Stocks on the Continent are flashing green, with investor sentiment a tad firmer on the back of helpful comments from US central bankers and expectations for a dovish result to Thursday's meeting of policymakers at the European Central Bank.

European equities had started the session weaker, with technology issues caught in Monday's downdraft in the US technology space after American regulators agreed to look into possible anti-competitive behaviour by the country's tech giants.

Nevertheless, analysts were being cautious, with Credit Suisse strategist Andrew Garthwaite having removed the day before his tactical overweight on global equities.

"Tariffs are now being used by the US administration as a political rather than an economic tool, something which greatly increases the risk of escalation and an economic policy mistake," he told clients.

"Could auto tariffs in Europe be used to open up the EU agricultural market, or to force Europe to spend more on defense? Compromise still our central case."

The benchmark Stoxx 600 was up by 0.39% to 371.95, alongside a gain of 0.28% to 5,256.12 for the Cac-40, while Milan's FTSE Mibtel was adding 1.24% and trading at 20,123.56.

And the German Dax had managed to reverse earlier losses to trade higher so that as of 1306 BST it was climbing by 1.16% to 11,929.78.

Boosting Italian issues, earlier Prime Minister Giuseppe Conte warned that he would step down if the two ruling parties, the League and Five Star movement, did not stop squabbling.
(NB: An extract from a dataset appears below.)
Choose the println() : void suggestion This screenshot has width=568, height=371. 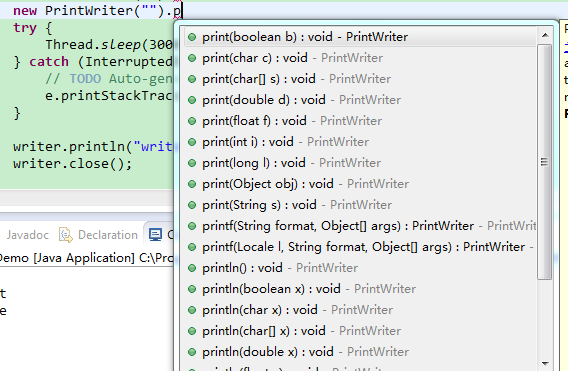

Nonetheless, a few hours afterwards League leader, deputy prime minister Matteo Salvini, flush with his success at the ballot box at the last European elections, threatened that "there would be a problem" if the current impasse remained in 15 days' time, ANSA reported.

In the background, overnight the head of the US Federal Reserve bank of St.Louis, James Bullard, had openly broached the possibility that the US economy might soon need an interest rate cut.

And a weaker than expected reading on Eurozone consumer prices was feeding expectations of a dovish European Central Bank policy meeting next Thursday.

According to Eurostat, year-on-year the headline rate for Eurozone CPI fell from 1.7% in April to 1.2% for May (consensus: 1.4%), while printing at 0.8% at the core level (consensus: 1.0%).

For later in the session, the head of the Federal Reserve chairman, Jerome Powell, was set to deliver a speech at 1445 BST.

In a separate report, the EU's statistical agency said that the rate of unemployment in the single currency bloc had fallen from 7.7% for March to 7.6% in April (consensus: 7.7%).